In the entries that follow, find every line containing "will" and copy it.

Dataset entries
====================

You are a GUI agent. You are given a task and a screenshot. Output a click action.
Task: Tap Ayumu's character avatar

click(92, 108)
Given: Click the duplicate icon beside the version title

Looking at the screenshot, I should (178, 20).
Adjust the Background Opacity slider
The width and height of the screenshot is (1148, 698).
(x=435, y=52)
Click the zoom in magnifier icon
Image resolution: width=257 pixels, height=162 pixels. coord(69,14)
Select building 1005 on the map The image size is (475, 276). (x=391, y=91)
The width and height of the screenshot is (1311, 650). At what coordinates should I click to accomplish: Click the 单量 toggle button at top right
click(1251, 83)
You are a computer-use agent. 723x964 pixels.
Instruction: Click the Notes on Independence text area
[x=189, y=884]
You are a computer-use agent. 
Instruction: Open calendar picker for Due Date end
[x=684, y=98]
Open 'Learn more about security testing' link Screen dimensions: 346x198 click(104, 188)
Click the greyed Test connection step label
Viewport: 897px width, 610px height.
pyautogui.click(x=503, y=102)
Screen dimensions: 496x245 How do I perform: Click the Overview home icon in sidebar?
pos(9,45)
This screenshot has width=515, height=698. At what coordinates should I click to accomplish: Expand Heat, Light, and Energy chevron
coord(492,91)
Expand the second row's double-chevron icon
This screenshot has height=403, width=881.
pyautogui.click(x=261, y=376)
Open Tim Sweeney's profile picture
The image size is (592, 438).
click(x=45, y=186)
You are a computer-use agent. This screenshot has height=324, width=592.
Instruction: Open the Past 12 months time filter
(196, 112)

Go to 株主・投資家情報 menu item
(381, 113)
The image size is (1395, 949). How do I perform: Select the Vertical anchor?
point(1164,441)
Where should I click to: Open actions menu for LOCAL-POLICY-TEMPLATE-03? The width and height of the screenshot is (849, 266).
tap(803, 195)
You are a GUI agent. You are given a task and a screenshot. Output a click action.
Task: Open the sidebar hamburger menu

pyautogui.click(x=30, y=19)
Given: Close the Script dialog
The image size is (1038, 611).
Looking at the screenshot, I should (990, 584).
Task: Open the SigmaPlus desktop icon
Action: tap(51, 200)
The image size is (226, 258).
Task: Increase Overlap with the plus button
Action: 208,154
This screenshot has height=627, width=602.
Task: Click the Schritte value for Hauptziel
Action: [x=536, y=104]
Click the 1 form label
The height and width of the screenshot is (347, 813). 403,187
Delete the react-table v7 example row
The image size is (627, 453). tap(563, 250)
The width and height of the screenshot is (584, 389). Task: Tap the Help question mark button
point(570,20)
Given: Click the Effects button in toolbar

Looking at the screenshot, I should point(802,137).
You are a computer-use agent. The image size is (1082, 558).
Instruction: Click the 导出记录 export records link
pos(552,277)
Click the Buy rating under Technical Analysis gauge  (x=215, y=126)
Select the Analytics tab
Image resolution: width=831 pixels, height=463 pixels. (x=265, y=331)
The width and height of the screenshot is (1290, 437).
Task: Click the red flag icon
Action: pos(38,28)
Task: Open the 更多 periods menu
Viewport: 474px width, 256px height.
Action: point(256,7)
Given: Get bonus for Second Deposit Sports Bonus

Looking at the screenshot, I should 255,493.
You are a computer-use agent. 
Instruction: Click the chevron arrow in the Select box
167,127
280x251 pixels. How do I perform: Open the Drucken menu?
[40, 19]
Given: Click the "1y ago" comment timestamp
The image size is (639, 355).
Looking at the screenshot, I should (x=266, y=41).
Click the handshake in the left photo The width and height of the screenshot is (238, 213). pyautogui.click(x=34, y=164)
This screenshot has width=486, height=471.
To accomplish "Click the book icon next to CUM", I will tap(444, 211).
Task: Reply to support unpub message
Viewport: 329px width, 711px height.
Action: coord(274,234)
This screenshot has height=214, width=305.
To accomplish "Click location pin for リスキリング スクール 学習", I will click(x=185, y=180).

====================

| RESPONSE AREA |
To accomplish "Click the book icon next to CUM", I will tap(444, 211).
To accomplish "Click location pin for リスキリング スクール 学習", I will click(x=185, y=180).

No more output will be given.